Closed wingz1 closed 5 years ago
I don't have any particular script for that purpose. But you can look at the function encode_data
to get an idea:
https://github.com/fartashf/vsepp/blob/226688a0f26aa1c32d34fbe723795dc65702504c/evaluation.py#L73
encode_data
gets the input from data_loader
and encodes all images and captions given by that loader. It's probably easiest to write a special data loader class that handles your data. For that, take a look at data.py
.
@wingz1 were you able to do it, any snippets or tips?
I am having a similar task in hand, I want to utilize COCO captions to extract top k images.
Yes, actually. I added a "def caption2emb( model, mycaption, vocab )" function to evaluate.py
@wingz1 Oh that's great to know, is it available anywhere to have a look? I would help me a lot.

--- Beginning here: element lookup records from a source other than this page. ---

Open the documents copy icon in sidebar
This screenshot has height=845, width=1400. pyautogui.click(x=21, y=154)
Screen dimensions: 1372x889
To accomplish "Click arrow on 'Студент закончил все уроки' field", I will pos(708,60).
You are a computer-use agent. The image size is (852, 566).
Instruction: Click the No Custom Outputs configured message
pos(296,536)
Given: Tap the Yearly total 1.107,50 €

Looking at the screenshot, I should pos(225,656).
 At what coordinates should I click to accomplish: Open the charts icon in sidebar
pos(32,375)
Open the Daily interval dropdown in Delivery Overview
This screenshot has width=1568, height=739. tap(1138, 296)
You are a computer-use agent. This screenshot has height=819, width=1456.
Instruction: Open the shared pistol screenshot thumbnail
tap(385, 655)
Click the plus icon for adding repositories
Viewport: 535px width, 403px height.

This code works quite well. Thanks for sharing it. I'm wondering, do you have any code snippets to show how one might use a trained VSE++ model to create their own caption query from text (i.e. a string), submit it to the VSE++ model to get a single caption embedding and then search for matching images that have also mapped to the joint space using the same model? It's easy to do the comparison once a numpy array for the caption and image embeddings in joint space are created, but it's not clear how to use your model with a brand new caption query or simply a set of CNN image features that are not part of some complete COCO/FLICKR/etc train or test set with corresponding caption/image pairs. Thanks for any tips. I'd prefer not to rewrite everything if you already have some additional tools for this.